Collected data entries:
* * *

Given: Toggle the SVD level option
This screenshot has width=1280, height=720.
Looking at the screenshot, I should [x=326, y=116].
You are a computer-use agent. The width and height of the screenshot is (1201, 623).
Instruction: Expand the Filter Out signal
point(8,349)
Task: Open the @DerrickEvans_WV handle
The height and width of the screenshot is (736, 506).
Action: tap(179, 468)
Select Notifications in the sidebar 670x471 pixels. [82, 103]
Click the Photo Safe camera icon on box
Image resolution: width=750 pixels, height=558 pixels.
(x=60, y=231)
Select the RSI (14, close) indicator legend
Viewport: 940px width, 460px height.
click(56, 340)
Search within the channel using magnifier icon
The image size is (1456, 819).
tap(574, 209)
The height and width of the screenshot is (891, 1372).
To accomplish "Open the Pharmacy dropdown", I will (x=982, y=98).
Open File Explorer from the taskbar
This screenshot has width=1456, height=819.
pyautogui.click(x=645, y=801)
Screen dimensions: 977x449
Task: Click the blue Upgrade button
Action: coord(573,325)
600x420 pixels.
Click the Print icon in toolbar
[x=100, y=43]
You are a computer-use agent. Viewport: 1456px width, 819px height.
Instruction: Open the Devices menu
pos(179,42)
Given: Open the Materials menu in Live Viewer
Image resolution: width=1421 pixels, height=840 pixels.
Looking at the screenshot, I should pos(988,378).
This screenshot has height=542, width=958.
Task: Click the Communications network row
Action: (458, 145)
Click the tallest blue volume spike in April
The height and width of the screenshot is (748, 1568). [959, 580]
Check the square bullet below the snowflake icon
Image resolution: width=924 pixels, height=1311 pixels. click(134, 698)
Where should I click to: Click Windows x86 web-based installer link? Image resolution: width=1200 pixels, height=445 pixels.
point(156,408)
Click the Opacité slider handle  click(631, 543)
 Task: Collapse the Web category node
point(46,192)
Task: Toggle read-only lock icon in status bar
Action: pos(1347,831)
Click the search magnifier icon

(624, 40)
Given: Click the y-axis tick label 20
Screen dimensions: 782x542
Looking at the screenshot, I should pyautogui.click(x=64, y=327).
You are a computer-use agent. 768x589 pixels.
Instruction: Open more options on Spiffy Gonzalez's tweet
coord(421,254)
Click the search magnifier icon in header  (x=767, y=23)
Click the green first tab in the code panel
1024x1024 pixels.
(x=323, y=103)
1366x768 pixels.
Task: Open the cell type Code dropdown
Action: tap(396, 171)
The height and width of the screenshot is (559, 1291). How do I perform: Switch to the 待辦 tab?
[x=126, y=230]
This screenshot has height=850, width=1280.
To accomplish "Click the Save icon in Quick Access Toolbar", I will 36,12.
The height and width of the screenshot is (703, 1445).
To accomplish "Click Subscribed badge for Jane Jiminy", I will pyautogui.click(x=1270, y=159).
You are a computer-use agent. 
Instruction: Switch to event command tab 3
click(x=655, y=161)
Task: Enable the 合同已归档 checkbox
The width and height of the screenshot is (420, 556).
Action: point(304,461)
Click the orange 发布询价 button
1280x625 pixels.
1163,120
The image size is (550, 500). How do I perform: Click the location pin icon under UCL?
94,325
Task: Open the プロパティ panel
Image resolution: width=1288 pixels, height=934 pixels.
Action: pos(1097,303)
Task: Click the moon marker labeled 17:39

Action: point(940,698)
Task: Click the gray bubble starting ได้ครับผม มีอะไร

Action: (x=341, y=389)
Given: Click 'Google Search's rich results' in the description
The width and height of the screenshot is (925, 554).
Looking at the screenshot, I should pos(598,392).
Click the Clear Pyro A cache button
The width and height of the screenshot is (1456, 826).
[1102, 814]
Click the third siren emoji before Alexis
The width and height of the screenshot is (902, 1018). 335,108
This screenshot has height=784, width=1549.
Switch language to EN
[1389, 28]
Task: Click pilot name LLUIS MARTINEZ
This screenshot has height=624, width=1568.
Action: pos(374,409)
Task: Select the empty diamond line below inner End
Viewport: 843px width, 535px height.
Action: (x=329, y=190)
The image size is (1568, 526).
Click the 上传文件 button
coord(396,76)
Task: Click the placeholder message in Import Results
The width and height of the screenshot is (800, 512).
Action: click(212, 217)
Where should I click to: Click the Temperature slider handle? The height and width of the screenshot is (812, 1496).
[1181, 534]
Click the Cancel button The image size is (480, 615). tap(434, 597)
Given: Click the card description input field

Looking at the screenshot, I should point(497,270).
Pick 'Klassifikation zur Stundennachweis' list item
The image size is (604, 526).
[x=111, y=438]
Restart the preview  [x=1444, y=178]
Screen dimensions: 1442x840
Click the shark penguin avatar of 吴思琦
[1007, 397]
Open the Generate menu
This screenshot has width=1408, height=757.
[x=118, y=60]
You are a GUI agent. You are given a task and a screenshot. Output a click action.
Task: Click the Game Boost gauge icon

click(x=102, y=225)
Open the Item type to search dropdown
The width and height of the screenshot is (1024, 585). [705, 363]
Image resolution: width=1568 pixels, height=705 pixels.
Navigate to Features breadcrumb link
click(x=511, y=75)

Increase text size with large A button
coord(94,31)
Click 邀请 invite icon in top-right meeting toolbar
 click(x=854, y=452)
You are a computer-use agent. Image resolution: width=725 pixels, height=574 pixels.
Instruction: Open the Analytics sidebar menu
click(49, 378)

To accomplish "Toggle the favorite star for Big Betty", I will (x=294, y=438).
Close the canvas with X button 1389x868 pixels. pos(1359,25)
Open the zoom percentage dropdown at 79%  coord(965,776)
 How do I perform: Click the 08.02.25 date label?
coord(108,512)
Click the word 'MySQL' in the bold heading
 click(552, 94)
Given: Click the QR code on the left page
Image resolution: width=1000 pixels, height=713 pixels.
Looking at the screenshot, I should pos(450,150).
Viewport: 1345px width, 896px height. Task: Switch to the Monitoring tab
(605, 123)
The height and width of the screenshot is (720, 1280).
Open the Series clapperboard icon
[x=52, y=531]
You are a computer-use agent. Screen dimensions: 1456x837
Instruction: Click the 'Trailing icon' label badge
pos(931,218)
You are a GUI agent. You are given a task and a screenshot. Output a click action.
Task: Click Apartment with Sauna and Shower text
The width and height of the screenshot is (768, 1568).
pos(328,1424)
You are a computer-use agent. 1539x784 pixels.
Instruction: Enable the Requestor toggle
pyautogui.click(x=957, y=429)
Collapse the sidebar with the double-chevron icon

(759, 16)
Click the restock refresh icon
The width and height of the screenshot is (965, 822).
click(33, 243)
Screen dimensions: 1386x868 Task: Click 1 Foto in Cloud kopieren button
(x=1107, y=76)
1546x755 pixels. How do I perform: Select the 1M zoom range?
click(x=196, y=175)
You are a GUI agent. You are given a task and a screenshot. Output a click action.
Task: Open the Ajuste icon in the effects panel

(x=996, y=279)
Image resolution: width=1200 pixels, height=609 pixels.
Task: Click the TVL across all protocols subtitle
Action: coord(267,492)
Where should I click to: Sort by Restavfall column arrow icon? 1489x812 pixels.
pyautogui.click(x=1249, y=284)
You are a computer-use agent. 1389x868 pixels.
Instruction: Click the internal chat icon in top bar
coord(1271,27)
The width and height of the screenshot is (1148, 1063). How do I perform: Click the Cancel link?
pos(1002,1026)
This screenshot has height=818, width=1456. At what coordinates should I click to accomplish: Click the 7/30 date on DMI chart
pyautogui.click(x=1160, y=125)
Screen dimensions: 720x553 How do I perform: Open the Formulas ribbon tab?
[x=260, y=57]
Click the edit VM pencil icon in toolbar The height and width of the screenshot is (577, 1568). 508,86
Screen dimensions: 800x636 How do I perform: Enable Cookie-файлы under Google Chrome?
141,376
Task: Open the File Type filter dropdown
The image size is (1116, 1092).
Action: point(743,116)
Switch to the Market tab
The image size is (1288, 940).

* * *

What you should do:
Convert the lines starting at the one containing "Task: Click pilot name LLUIS MARTINEZ" and ending at the one containing "Action: click(212, 217)" into a JSON list of strings, one string per line, leaving out any blank lines.

Output:
[
  "Task: Click pilot name LLUIS MARTINEZ",
  "This screenshot has height=624, width=1568.",
  "Action: pos(374,409)",
  "Task: Select the empty diamond line below inner End",
  "Viewport: 843px width, 535px height.",
  "Action: (x=329, y=190)",
  "The image size is (1568, 526).",
  "Click the 上传文件 button",
  "coord(396,76)",
  "Task: Click the placeholder message in Import Results",
  "The width and height of the screenshot is (800, 512).",
  "Action: click(212, 217)"
]